Pixel coordinate grounding data:
..............................

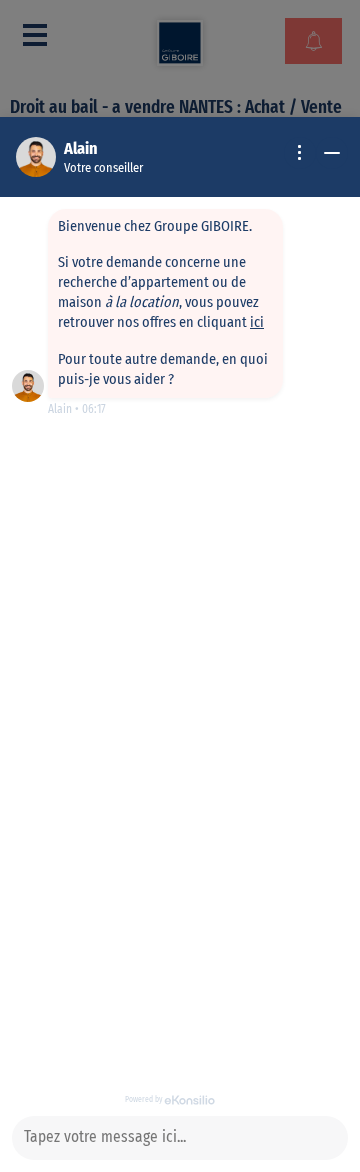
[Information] (300, 153)
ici (257, 322)
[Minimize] (332, 153)
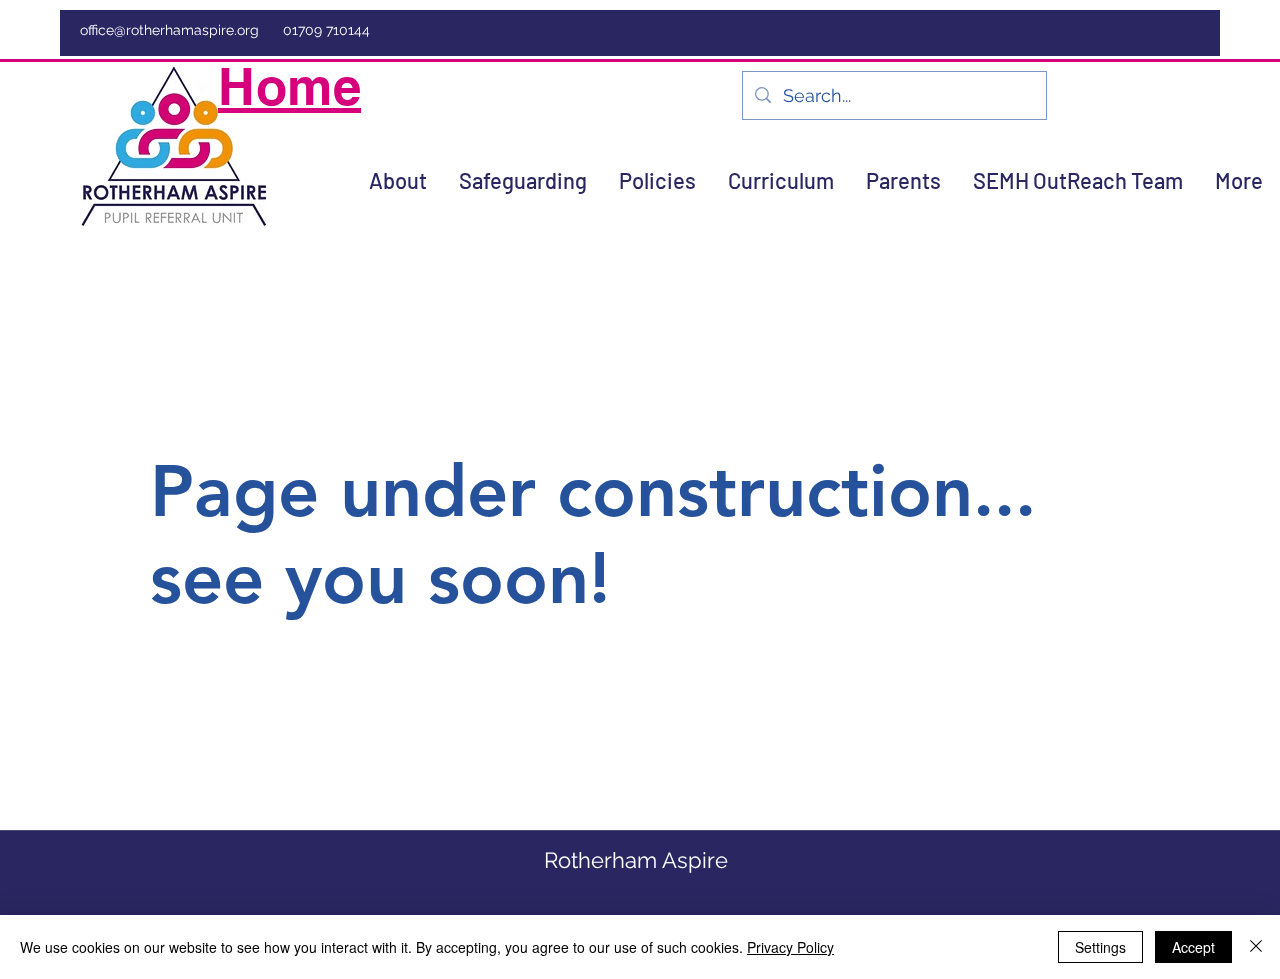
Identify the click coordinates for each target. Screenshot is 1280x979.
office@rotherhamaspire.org (169, 30)
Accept (1193, 947)
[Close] (1256, 947)
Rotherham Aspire (636, 860)
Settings (1100, 947)
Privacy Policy (790, 947)
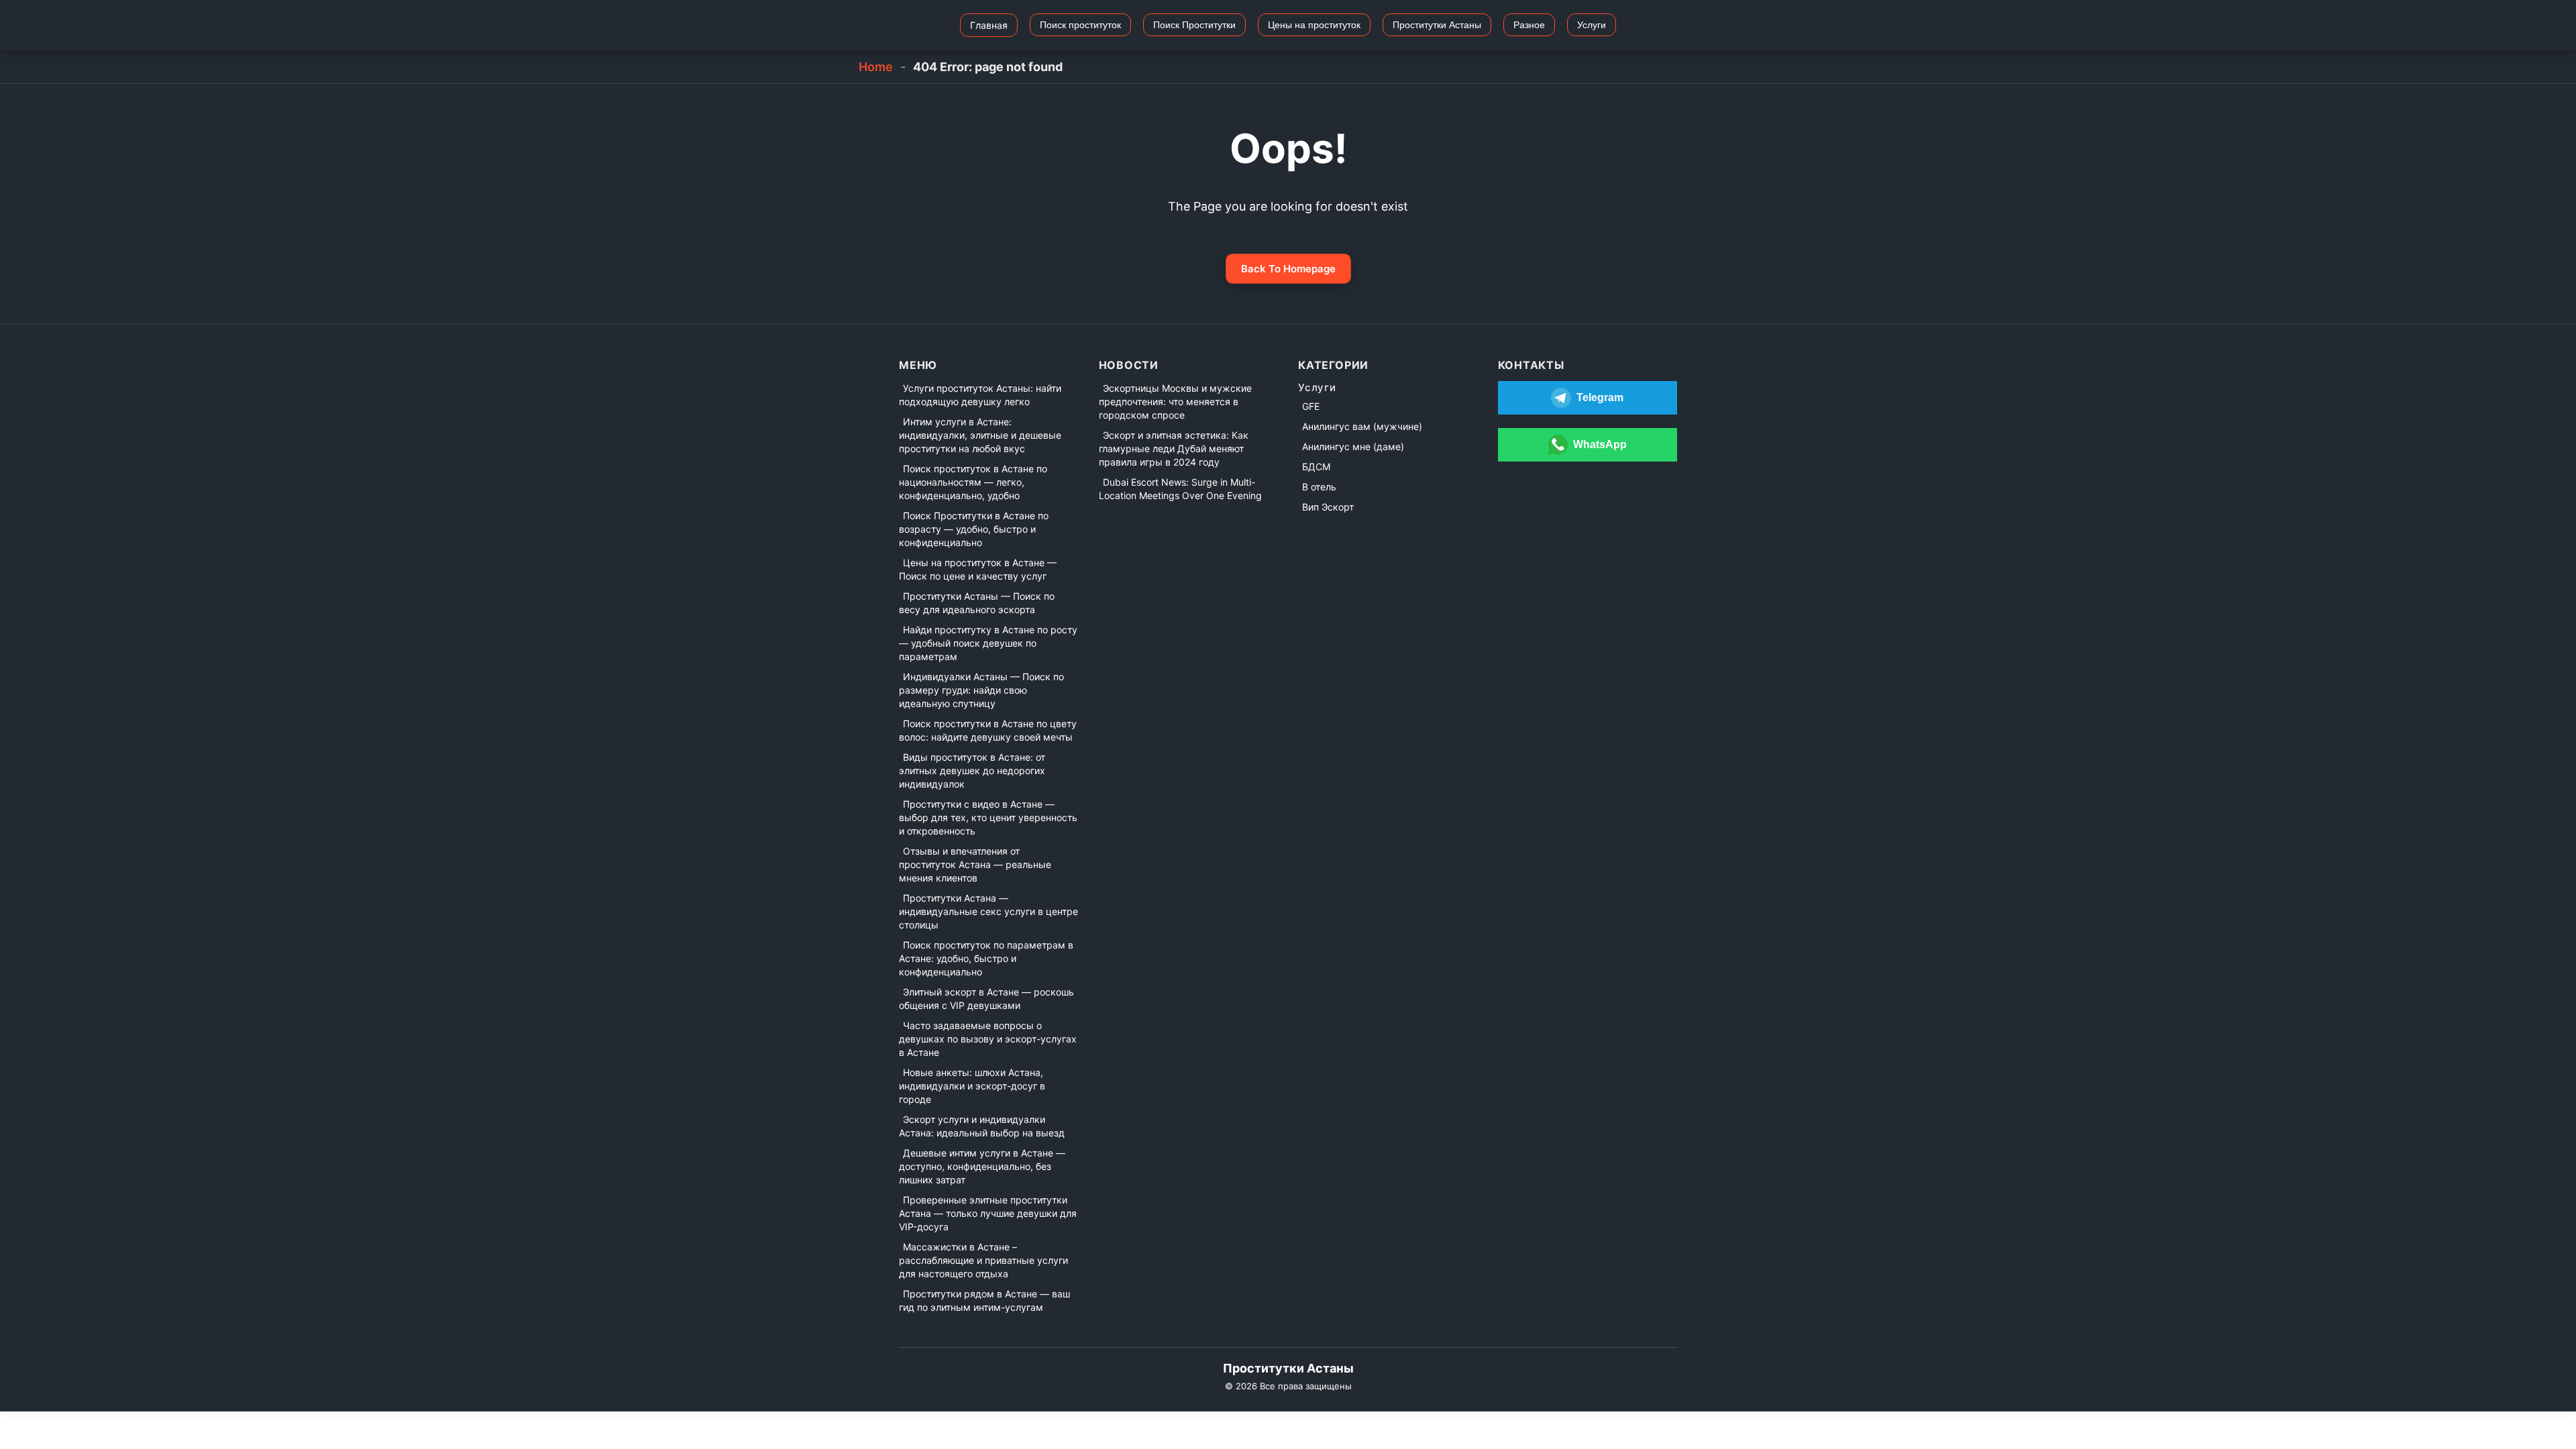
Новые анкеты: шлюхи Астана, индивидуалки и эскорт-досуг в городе (972, 1086)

..............................

_Task statement_.
Line by line, restate the data above exactly as it stands, minus the pictures.

_Result for this task_.
[Information] (300, 153)
ici (257, 322)
[Minimize] (332, 153)
Identify the click coordinates for each target. Screenshot is 1280x979.
office@rotherhamaspire.org (169, 30)
Accept (1193, 947)
[Close] (1256, 947)
Rotherham Aspire (636, 860)
Settings (1100, 947)
Privacy Policy (790, 947)
Новые анкеты: шлюхи Астана, индивидуалки и эскорт-досуг в городе (972, 1086)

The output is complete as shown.